Database Indexing Strategies

What Is Database Indexing?

A database index is a data structure that improves the speed of data retrieval operations on a table at the cost of additional writes and storage space. Think of it like a book's index: instead of flipping through every page to find a topic, you look up the topic in the index and go directly to the right page.

How Indexes Work

Without an index, the database performs a sequential scan, reading every row until it finds matches. With an index, the database navigates a balanced tree structure to locate data in O(log n) time instead of O(n).


Sequential Scan:  [Row1] [Row2] [Row3] ... [Row1M]  = 1,000,000 reads

B-Tree Index:     [Root] -> [Branch] -> [Leaf] -> [Row] = 3-4 reads

Index Types

B-Tree Index

The default and most common index type.
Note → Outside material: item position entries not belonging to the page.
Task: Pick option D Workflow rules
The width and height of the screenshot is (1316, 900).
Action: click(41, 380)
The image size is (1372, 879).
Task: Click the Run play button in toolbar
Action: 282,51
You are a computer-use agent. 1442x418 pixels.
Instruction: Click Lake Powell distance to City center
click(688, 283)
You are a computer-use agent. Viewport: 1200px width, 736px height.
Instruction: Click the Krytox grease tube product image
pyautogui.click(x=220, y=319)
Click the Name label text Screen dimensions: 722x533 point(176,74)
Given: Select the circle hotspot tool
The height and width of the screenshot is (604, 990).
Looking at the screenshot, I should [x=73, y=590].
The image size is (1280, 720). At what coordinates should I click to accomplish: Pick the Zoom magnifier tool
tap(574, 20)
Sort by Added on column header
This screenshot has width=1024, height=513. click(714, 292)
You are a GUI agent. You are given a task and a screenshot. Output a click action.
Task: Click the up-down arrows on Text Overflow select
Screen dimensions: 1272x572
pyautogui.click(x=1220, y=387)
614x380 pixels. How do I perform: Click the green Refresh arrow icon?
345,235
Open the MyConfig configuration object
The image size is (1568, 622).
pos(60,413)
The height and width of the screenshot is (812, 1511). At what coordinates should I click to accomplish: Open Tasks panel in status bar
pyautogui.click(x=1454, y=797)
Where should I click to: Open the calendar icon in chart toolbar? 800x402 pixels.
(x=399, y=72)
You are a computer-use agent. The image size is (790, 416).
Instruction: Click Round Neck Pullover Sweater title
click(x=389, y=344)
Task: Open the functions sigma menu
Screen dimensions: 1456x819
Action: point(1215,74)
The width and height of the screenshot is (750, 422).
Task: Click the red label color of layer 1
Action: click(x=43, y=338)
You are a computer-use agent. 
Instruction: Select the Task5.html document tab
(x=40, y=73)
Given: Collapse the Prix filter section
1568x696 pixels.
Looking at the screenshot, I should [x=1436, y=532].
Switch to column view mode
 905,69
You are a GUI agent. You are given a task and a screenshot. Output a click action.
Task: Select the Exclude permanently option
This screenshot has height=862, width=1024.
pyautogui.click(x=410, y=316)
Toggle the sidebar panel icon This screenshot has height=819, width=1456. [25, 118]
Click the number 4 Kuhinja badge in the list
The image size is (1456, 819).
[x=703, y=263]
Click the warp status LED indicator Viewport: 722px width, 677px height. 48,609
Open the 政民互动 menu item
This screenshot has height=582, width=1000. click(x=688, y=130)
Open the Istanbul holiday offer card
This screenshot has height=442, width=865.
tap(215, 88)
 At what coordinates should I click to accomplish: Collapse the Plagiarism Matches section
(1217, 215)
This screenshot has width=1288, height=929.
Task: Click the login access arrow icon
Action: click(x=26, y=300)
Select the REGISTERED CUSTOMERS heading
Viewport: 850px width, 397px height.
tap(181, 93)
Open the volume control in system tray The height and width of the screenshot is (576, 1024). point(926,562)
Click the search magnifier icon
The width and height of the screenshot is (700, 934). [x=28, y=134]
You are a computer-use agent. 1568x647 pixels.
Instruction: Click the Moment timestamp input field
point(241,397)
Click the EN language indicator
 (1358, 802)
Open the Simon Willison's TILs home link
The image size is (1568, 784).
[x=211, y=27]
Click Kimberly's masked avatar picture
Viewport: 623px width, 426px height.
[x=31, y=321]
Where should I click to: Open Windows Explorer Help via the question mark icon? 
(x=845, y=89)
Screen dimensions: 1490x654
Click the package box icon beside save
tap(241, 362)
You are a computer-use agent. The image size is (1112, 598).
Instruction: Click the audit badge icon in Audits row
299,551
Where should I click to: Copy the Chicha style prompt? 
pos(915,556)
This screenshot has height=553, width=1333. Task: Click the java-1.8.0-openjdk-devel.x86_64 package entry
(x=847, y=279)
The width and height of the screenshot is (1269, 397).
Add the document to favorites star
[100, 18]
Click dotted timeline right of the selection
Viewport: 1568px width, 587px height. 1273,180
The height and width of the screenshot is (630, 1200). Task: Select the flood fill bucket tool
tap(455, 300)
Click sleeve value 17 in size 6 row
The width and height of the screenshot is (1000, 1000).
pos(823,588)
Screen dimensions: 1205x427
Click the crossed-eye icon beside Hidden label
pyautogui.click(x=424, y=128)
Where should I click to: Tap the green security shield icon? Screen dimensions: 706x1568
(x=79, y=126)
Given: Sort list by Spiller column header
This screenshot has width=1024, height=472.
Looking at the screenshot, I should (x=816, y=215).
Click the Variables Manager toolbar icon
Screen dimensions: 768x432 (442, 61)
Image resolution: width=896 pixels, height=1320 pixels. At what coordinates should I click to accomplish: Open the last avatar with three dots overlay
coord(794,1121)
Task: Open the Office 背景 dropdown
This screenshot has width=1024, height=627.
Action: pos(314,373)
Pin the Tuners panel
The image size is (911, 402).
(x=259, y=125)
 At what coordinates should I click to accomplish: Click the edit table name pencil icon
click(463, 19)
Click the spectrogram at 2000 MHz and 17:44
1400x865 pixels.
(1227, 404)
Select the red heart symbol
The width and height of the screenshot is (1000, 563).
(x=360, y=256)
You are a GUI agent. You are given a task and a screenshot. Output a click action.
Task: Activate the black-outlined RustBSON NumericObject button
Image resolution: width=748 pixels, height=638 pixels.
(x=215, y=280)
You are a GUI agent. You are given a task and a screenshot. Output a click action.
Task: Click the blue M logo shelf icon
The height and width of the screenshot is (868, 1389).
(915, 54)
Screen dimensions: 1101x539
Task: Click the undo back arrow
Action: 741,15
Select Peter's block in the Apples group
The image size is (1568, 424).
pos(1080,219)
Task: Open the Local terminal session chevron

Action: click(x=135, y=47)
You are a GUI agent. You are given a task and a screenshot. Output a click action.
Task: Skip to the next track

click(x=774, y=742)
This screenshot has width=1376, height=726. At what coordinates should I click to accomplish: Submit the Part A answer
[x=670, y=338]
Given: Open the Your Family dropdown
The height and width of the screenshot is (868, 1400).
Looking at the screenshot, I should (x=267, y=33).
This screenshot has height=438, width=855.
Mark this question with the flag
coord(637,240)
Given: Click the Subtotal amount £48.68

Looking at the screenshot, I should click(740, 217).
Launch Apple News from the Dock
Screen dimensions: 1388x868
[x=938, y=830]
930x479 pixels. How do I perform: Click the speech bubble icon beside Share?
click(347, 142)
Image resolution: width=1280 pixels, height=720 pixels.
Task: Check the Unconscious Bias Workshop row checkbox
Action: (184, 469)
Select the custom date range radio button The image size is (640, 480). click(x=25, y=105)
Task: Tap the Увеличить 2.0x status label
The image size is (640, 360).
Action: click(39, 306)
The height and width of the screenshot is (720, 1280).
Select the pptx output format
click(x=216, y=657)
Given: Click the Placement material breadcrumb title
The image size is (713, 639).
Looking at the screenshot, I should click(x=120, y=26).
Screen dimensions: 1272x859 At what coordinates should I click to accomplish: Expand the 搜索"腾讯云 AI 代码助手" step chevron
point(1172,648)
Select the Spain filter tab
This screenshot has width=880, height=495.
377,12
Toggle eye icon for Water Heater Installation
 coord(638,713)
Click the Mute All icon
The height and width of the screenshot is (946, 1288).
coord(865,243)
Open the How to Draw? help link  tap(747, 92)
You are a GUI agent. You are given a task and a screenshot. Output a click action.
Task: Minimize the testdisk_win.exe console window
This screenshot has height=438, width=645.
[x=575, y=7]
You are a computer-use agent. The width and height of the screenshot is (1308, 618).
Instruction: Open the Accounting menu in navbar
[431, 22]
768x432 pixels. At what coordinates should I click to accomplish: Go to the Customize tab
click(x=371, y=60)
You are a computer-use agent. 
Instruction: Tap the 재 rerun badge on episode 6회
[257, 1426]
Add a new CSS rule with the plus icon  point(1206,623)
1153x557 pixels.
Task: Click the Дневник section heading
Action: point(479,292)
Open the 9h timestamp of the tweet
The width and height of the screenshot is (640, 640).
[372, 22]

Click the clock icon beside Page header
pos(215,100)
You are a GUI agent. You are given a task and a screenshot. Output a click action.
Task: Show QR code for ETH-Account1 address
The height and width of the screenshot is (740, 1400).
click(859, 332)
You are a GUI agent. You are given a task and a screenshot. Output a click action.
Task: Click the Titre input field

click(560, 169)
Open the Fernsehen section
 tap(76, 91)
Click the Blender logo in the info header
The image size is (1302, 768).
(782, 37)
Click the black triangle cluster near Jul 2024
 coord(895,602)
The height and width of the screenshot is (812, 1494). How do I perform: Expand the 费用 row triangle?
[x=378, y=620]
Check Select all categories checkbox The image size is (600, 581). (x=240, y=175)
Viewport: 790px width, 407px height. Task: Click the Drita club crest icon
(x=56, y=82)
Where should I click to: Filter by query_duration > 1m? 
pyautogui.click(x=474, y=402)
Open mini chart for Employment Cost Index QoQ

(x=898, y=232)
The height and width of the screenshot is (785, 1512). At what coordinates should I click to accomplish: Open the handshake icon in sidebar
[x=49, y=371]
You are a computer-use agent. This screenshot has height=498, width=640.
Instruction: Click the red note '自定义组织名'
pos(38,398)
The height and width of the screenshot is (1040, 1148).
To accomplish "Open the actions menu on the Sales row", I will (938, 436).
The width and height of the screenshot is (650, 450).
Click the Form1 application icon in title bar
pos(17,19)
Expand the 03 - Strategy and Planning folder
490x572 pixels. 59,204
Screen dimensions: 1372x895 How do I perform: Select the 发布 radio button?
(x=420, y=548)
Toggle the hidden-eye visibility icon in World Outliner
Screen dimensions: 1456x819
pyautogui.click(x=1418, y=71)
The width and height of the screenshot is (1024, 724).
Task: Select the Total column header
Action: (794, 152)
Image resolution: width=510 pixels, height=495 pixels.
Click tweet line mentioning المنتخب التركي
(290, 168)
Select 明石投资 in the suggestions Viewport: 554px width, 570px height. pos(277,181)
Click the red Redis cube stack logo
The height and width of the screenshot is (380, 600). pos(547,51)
Works well for equality and range queries.


CREATE INDEX idx_users_email ON users(email);

CREATE INDEX idx_users_created ON users(created_at);



-- Used for:

SELECT * FROM users WHERE email = 'alice@example.com';

SELECT * FROM users WHERE created_at > '2026-01-01';

SELECT * FROM users WHERE email LIKE 'alice%';

Hash Index

Optimized for equality comparisons. Not suitable for range queries or sorting.


CREATE INDEX idx_sessions_token ON sessions USING HASH(session_token);



-- Good for:

SELECT * FROM sessions WHERE session_token = 'abc123';

GiST Index

Generalized Search Tree, useful for full-text search and geometric data.


CREATE INDEX idx_posts_content ON posts USING GIST(to_tsvector('english', content));



-- Used for:

SELECT * FROM posts

WHERE to_tsvector('english', content) @@ to_tsquery('database & indexing');

GIN Index

Generalized Inverted Index, optimized for composite types and arrays.


CREATE INDEX idx_article_tags ON articles USING GIN(tags);



-- Used for:

SELECT * FROM articles WHERE tags @> ARRAY['postgresql'];

SELECT * FROM articles WHERE tags && ARRAY['database', 'sql'];

BRIN Index

Block Range INdex, efficient for very large tables with naturally ordered data.


CREATE INDEX idx_logs_created ON logs USING BRIN(created_at)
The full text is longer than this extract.